The shape of the Lumia 1020 is only half the story. One cannot discuss its design without pointing to the giant disc located near the top of the device. Like the Nokia PureView 808 before it, the Lumia 1020 features a 41-megapixel camera sensor that commands attention and a great deal of space on the rear. The aluminum circle and Gorilla Glass case that protect the camera from damage also protect the phone from being subtle. The camera house screams "Look at me" when viewed from behind, and its impossible to ignore when holding the phone. More than a few people did a double take as they passed and saw me taking photos with the 1020. It's off-putting at first to have to grip the phone lower than a natural position or contour a finger slightly to feel comfortable touching it. That feeling goes away fairly soon, but this is clearly not the average phone.
Nokia's design sense is otherwise spot-on. The camera dominates the top third of the phone, and the remaining portion has a comforting feel. The aluminum volume, power, and camera buttons provide great feedback. Stereo speakers are placed next to the micro USB charging port near the bottom of the phone along with a connector that grips a latch-on camera attachment. The design is unusual but functional.

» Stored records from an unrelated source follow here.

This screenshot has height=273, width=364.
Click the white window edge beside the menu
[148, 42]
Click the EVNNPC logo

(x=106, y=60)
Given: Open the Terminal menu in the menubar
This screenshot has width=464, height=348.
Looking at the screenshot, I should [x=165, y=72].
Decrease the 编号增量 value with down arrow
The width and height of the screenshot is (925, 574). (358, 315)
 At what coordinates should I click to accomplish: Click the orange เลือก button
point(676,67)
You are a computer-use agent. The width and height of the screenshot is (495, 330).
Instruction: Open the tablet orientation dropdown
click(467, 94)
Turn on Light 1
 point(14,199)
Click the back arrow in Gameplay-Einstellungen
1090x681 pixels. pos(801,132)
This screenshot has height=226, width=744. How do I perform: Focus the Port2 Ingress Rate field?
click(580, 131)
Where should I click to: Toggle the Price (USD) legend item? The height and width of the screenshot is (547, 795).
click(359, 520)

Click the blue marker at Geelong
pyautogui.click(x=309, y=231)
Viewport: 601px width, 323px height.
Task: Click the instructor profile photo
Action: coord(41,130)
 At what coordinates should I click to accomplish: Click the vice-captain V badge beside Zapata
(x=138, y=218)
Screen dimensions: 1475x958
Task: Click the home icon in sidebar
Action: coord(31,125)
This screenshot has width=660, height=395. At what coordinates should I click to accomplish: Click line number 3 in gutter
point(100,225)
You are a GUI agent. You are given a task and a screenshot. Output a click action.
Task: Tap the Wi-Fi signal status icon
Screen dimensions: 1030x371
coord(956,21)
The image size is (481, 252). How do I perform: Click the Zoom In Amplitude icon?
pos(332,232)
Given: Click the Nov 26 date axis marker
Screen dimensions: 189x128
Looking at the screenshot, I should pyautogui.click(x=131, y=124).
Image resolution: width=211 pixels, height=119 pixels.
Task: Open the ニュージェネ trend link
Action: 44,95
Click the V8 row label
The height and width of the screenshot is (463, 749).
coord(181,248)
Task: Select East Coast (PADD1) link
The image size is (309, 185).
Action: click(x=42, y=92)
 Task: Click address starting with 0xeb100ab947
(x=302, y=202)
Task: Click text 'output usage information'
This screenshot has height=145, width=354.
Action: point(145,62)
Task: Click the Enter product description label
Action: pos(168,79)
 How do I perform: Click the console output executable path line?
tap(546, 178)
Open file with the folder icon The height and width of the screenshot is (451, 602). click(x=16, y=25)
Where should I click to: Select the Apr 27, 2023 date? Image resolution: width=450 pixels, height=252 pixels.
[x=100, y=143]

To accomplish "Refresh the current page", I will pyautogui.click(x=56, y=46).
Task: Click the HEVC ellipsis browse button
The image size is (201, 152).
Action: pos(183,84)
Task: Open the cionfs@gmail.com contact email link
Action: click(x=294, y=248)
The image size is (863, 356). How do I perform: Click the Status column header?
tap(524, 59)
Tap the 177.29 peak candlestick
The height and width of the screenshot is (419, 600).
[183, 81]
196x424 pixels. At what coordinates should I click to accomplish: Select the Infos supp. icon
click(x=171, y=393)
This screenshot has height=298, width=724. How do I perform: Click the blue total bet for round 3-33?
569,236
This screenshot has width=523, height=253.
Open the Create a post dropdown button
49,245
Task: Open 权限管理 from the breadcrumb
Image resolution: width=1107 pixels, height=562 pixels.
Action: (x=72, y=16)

The Lumia 1020 has a screen designed for improved fluidness, brightness, and outdoor visibility. The 4.5-inch OLED display has a color profile that's slightly off. White is of a different shade not as bright as typically seen and the yellow on the start screen takes on a light mustard coloring. The Lumia 1020 has a dynamic, bright screen that is vibrant without being overly saturated. The screen looks good but it feels even better thanks to the reinforced Gorilla Glass 3 and glove-friendly touch sensitivity.
Performance and Key Specs
A dual-core Qualcomm Snapdragon S 4 processor powers the Nokia Lumia 1020. It's a 1.5GHz processor with 2GB of RAM, an upgrade in specs necessary to facilitate that complex camera. The already fast Windows Phone 8 experience is smooth and continues the trend of lag-free transitions. The laboring "Loading" screens of apps that I've complained about in the past also seem to be a split second faster, and that split second makes a difference.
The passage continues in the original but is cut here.